DOCUMENT TEXT:
Fuelled with a passion for property, design and innovation, he has a clear vision for the future of property investment built on a solid financial model.
Anyone who has watched the news in the last six months would likely have been confronted with fear-inducing headlines about property market declines. Attention-grabbing front pages and “special reports” about falling property prices in Australia have a lot of Australians worried. And property investors, or those thinking about becoming property investors, are now asking “when is a good time to buy” rather than “where is a good place to buy?”
The questions are related, and since DPN has observed several property cycles in our twenty two years in business, we thought we’d help put some of the headlines in perspective.
With the right advice property investing in a falling market makes sense
First, the facts. Yes, property prices are falling. But contrary to what the headlines or the ominous-sounding news bulletins might suggest, it’s not a nationwide phenomenon. Property prices in Sydney and Melbourne have indeed fallen in the last 6-12 months. But in the rest of the nation, falls are barely anything to note, with other capital city markets like Brisbane and Adelaide remaining relatively stable. Meanwhile, other regions have skyrocketed, such as Hobart, Canberra and Victoria (Melbourne excluded).
Annual change in dwelling values - broad regions of Australia.
So why the scary headlines?
It’s because our largest cities, Sydney and Melbourne have a much more significant effect on the average national property price. It’s like having a school subject where the assignment is worth 30% and the final exam is worth 70%. It doesn’t matter how well you do on the assignment; if you go badly on the more heavily weighted exam, your overall average will be lower. In this example, Sydney and Melbourne are the “exam”. And that’s not such a bad thing.

WHAT THE TASK REQUIRES: Please echo the stretch of the property market article above from "The questions are" through "Victoria (Melbourne excluded).", word for word.

[Saved data entries]
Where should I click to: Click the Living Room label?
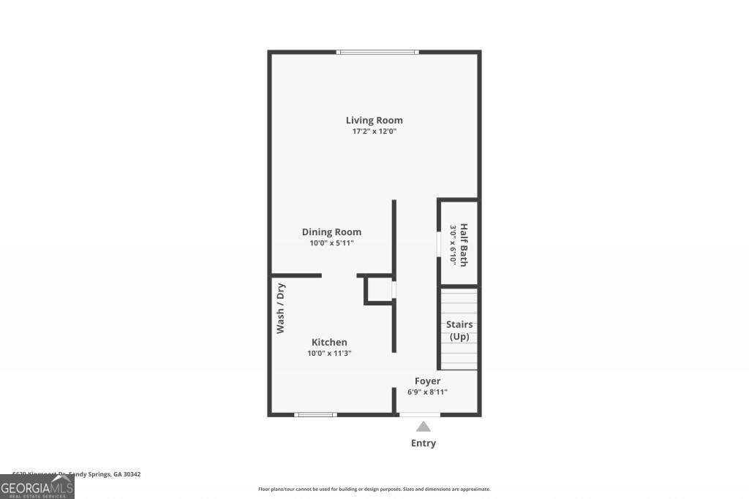[374, 120]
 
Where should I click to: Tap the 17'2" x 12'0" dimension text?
[374, 132]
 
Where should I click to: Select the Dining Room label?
[331, 232]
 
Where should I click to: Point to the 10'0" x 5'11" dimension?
[331, 243]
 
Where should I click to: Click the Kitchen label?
[329, 342]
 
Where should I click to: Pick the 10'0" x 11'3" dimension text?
[329, 354]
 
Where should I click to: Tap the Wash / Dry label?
[280, 308]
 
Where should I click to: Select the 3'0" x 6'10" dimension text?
[453, 245]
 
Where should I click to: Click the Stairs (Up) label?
[459, 330]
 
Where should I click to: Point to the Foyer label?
[427, 381]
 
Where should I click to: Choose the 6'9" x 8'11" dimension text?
[427, 392]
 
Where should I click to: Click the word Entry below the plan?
[424, 443]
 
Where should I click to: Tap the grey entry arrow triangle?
[424, 427]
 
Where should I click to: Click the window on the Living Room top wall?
[377, 52]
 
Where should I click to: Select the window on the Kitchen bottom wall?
[315, 414]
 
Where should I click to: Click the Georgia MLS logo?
[37, 487]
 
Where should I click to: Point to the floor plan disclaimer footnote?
[374, 489]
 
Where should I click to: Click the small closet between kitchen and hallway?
[379, 290]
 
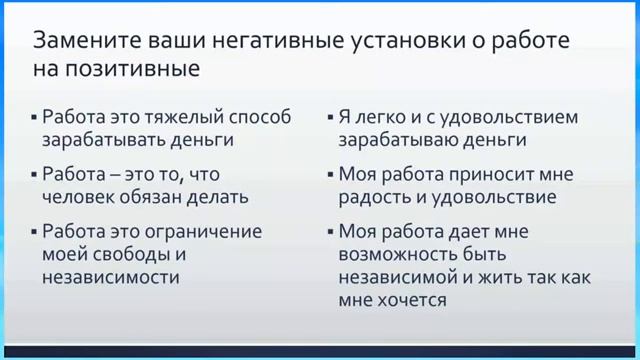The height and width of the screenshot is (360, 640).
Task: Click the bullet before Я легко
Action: click(x=328, y=118)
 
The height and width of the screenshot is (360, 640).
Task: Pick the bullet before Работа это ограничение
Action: click(x=33, y=232)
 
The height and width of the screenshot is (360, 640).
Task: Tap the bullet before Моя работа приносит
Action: click(x=328, y=175)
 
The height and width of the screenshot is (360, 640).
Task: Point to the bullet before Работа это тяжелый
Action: click(x=33, y=118)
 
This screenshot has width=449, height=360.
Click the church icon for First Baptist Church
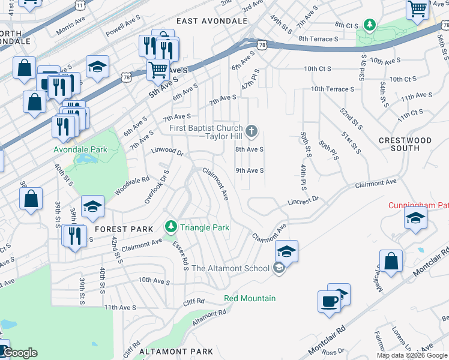pos(252,130)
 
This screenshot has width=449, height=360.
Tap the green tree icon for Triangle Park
pos(172,227)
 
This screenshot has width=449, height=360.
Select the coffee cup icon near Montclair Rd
pos(329,302)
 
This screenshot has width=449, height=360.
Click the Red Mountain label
pos(250,298)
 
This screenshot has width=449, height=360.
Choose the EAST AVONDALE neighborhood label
pos(212,21)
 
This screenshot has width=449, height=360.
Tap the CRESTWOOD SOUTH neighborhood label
pos(405,144)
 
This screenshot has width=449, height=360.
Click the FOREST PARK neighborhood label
pos(119,229)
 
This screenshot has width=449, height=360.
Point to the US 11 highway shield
pos(80,4)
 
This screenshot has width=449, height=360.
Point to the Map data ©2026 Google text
pos(412,355)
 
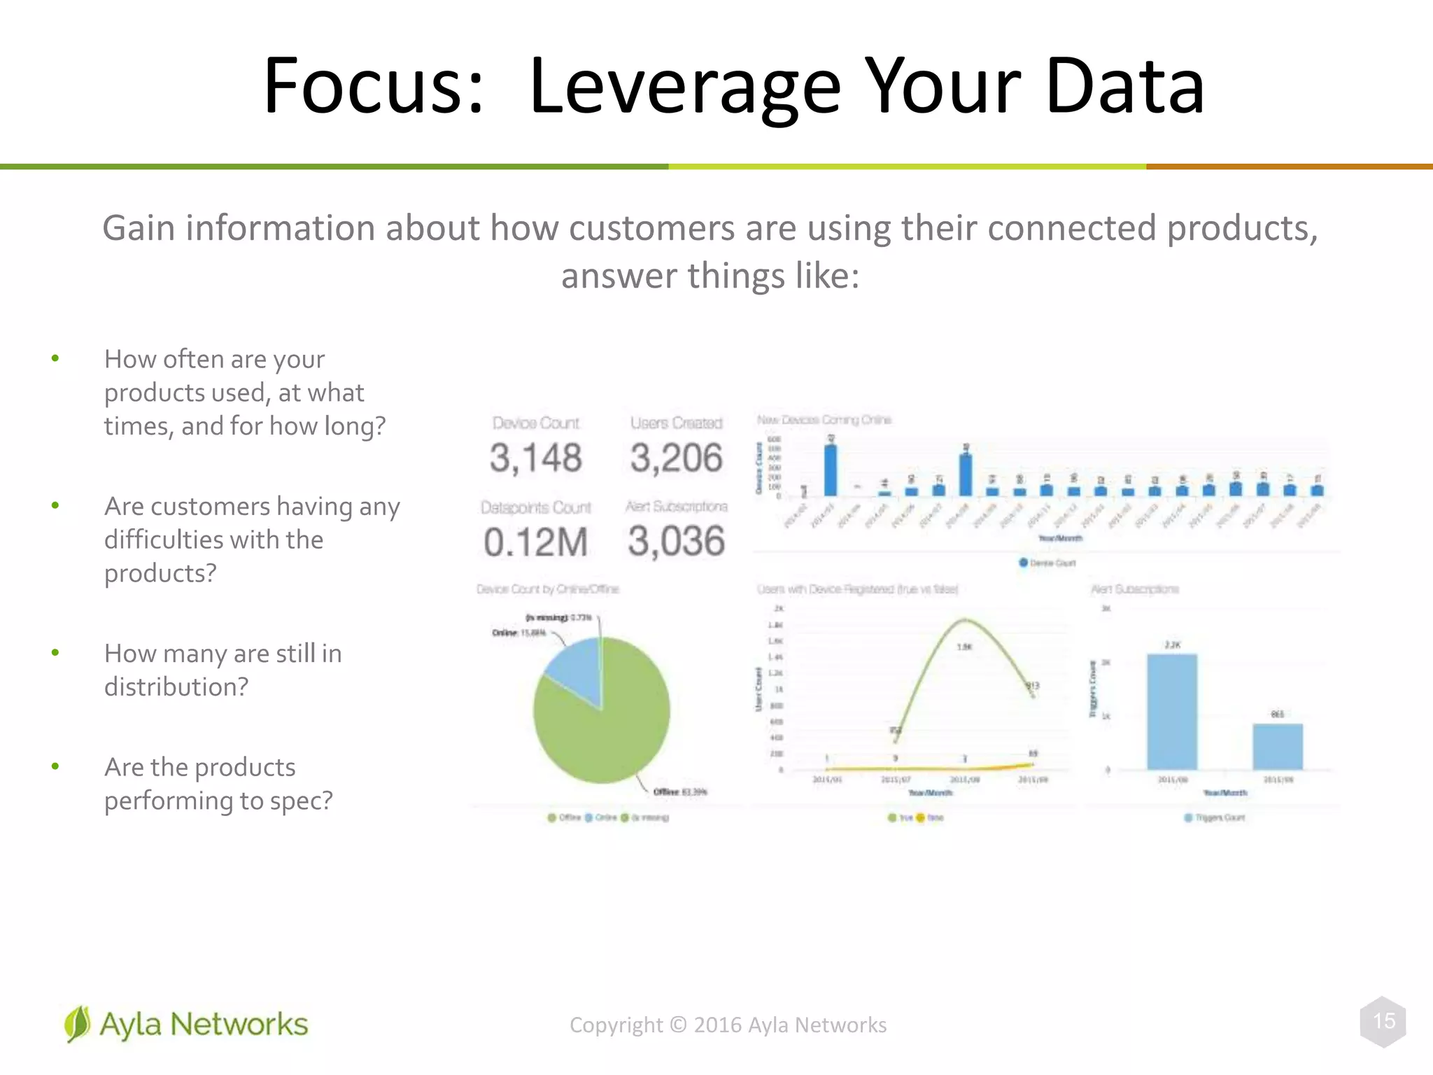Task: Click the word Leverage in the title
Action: (x=684, y=87)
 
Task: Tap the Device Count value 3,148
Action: (x=535, y=458)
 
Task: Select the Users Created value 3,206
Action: (x=676, y=458)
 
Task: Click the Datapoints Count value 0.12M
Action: (x=535, y=542)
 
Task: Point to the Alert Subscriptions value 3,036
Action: (x=676, y=542)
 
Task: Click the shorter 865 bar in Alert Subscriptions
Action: (x=1278, y=747)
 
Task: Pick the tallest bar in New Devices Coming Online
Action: (x=831, y=470)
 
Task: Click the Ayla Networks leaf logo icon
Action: (x=77, y=1024)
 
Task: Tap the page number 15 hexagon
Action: (x=1383, y=1021)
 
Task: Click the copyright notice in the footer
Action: (x=728, y=1025)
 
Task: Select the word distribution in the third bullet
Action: (x=175, y=687)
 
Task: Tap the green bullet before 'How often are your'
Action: (x=55, y=359)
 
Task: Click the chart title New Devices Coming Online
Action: (x=824, y=420)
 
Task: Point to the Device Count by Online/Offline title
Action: (x=548, y=589)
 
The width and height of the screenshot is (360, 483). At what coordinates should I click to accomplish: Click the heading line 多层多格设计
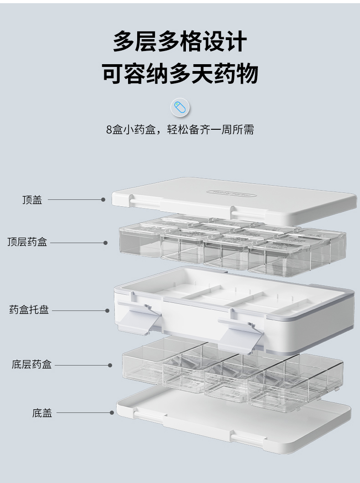180,42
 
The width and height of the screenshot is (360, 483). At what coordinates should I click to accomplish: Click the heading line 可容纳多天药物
180,74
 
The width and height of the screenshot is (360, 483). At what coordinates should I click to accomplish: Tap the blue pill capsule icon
180,108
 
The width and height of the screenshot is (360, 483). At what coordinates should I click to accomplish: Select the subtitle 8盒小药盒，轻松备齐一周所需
180,130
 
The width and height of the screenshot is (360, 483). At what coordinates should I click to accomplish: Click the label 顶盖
32,200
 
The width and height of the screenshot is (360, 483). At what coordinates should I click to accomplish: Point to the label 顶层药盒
27,242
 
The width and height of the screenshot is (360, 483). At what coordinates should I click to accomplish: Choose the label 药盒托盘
29,310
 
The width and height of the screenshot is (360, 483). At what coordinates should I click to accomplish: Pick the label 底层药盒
31,365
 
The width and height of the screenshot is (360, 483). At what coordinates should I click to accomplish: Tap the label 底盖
42,413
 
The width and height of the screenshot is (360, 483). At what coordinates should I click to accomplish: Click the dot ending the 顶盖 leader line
103,199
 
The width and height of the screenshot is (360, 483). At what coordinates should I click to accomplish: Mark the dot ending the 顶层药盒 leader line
105,243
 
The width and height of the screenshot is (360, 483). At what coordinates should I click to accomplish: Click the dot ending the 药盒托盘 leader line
108,311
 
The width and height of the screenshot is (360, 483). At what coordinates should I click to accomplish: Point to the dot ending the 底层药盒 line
110,365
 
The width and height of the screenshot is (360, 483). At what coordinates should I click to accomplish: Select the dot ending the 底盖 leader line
112,413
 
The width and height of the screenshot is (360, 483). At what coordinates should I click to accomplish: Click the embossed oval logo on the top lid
231,193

EXERCISE OUTPUT:
The questions are related, and since DPN has observed several property cycles in our twenty two years in business, we thought we’d help put some of the headlines in perspective.
With the right advice property investing in a falling market makes sense
First, the facts. Yes, property prices are falling. But contrary to what the headlines or the ominous-sounding news bulletins might suggest, it’s not a nationwide phenomenon. Property prices in Sydney and Melbourne have indeed fallen in the last 6-12 months. But in the rest of the nation, falls are barely anything to note, with other capital city markets like Brisbane and Adelaide remaining relatively stable. Meanwhile, other regions have skyrocketed, such as Hobart, Canberra and Victoria (Melbourne excluded).